What Is Supplier Management?

Supplier management is a critical part of the manufacturing process that optimizes your relationship with suppliers to maximize their value to your organization. It typically involves identifying, selecting, onboarding, engaging and managing the most suitable suppliers for your business. You’ll want to evaluate their performance regularly to ensure they continuously provide value and comply with your contract.

Effective supplier management fuels long-lasting strategic supplier relationships and quality assurance to cut costs, reduce defects and manage risks. It is also critical to implement a continuous improvement philosophy throughout the supply chain, eliminate problems and adhere to compliance requirements. You can also leverage supplier management to decrease the number of suppliers you work with and streamline your purchasing process.

The primary object of supplier management is to align the organization’s strategic objectives with the interests of other stakeholders in the supply chain. Other functions of supplier management can include:

  • Establish policies for a supplier management and sourcing strategy.
  • Development of proper contract flow-downs.
  • Use proactive supplier surveillance to ensure suppliers produce goods and render services as expected.
  • Proactive supplier development of critical processes.
  • Use and adhere to approved vendor lists, including the approved special supplier processes from the National Aerospace and Defense Contractors Accreditation Program (NADCAP).
  • Set targets and goals for suppliers that align with and contribute to targets set by the quality and purchasing organization.
  • Monitor, measure and analyze supplier performance against established performance metrics.
  • Providing routine feedback to the supplier on their quality and delivery performance.
  • Keep up-to-date supplier records and information.
  • Manage and develop relationships with suppliers and their tiers to improve supplier performance.

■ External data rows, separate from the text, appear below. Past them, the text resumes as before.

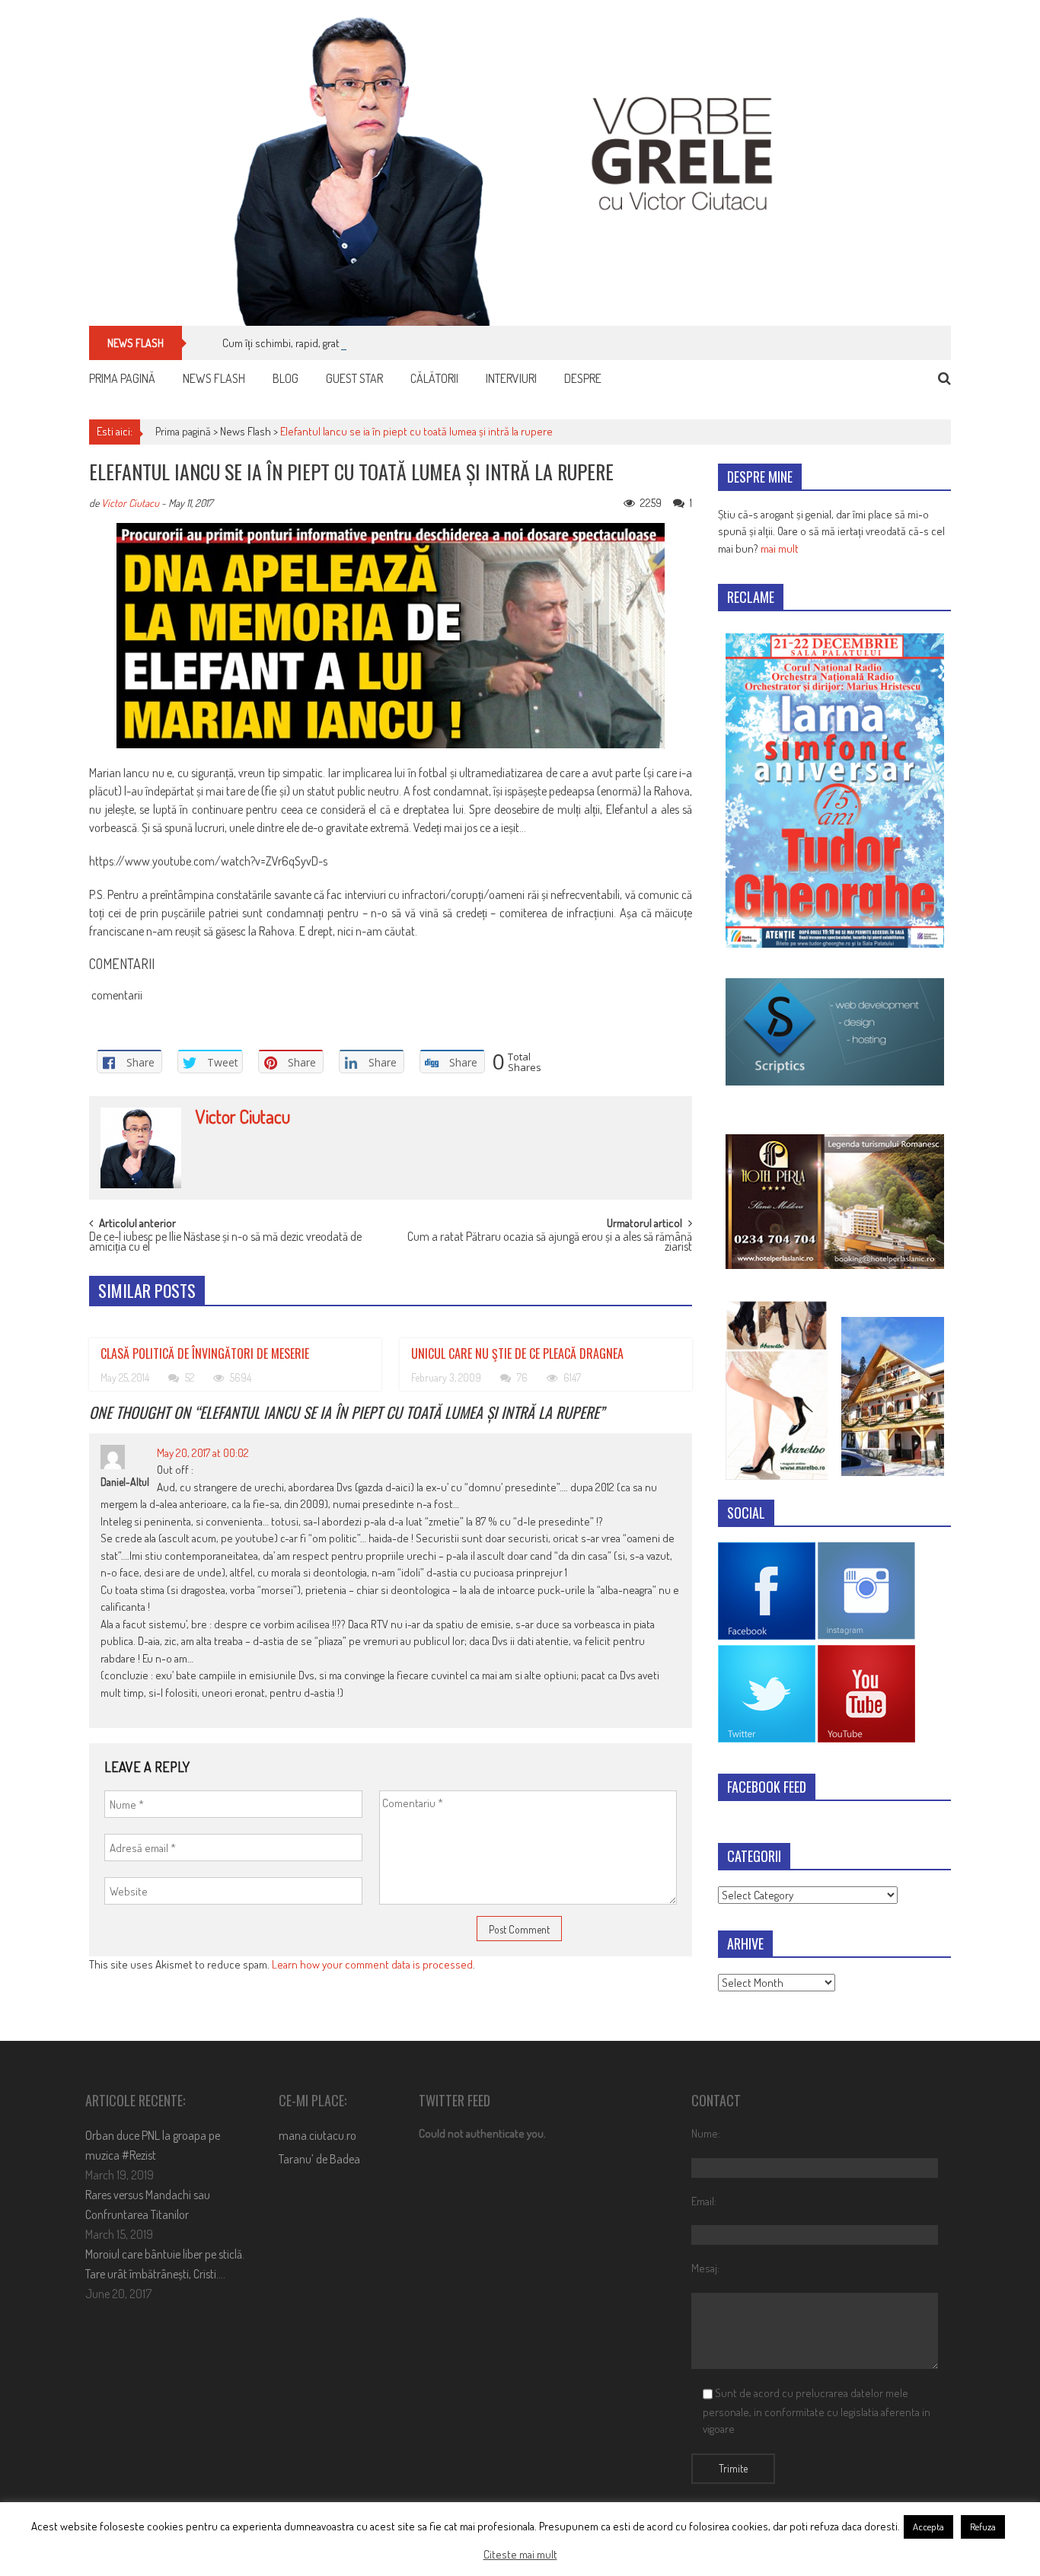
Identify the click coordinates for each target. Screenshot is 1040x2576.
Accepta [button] (928, 2526)
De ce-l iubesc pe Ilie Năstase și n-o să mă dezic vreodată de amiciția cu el (225, 1243)
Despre (582, 378)
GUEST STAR (354, 378)
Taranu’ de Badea (319, 2158)
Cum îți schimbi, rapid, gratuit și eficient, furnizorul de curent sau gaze (379, 343)
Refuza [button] (983, 2526)
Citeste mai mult (520, 2554)
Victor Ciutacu (130, 502)
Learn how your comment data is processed (372, 1964)
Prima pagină (122, 378)
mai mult (780, 548)
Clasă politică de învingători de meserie (204, 1353)
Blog (285, 378)
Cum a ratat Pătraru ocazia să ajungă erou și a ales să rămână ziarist (549, 1243)
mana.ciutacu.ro (317, 2135)
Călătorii (434, 378)
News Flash (214, 378)
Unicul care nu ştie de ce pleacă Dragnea (517, 1353)
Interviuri (511, 378)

Well-defined and executed supplier management strategies increase predictability and improve supplier performance. They ensure the customer receives high-quality goods on time. While lack of accountability places risks associated with product defects and delays at each step of the value stream, effective supplier management gives visibility and drives process improvements. Effective supplier management works to identify and mitigate sources of risk throughout the supply base.

Why Is Effective Supplier Management Important?

Globalization of supply chains has allowed organizations to expand their supplier base. If you work with international companies, you need an efficient supplier management process to gain a competitive advantage, reduce costs for sourcing products and maximize the value of your supplier relationships. You can also use this process to increase your business bottom line since much of a company’s value can rely on the strength of its supplier relationships.

Traditional supplier relationships and processes have followed a quality control (QC) methodology. Finished products are inspected at receiving for defects, and any nonconforming items are then disposed of for scrap or rework. The number and types of discrepancies are unpredictable, leading to unexpected delays throughout the supply chain.

In today’s market, responding to supplier defects isn’t enough. You need a way to prevent them before they occur. The answer lies in supplier management and the production part approval process (PPAP), which uses performance metrics and process control to help suppliers eliminate defects.

Supplier management can improve quality assurance, reduce costs and drive operational efficiency throughout the supply chain. Supplier management can benefit your organization in numerous ways when you dedicate sufficient time and resources to the process. Some of these benefits include:

  • Cost reduction: Effective supplier management reduces costs associated with acquiring, negotiating deals with and maintaining new suppliers.
  • Improved efficiency: It increases the efficiency of manufacturing operations by ensuring fewer disruptions and out-of-station work due to supplier defects.
  • Enhanced product quality: It helps you meet quality standards and decreases mistakes and costs associated with scrap, rework and repairs.
  • Build stronger relationships with suppliers: Stronger relationships enhance the feedback process and mean your suppliers understand your needs. You can resolve any issues that arise quickly and seamlessly to ensure the highest levels of customer service.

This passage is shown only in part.